> **Problem description**: Begin at the line containing "Open 'Bewertung ansehen'" and copy each line exactly through the end of the records, leaving out what comes before.

> **Raw data**:
_____

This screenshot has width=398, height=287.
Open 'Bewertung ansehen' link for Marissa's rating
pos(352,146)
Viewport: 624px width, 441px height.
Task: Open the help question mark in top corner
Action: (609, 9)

_____

> **Response area**:
Open 'Bewertung ansehen' link for Marissa's rating
pos(352,146)
Viewport: 624px width, 441px height.
Task: Open the help question mark in top corner
Action: (609, 9)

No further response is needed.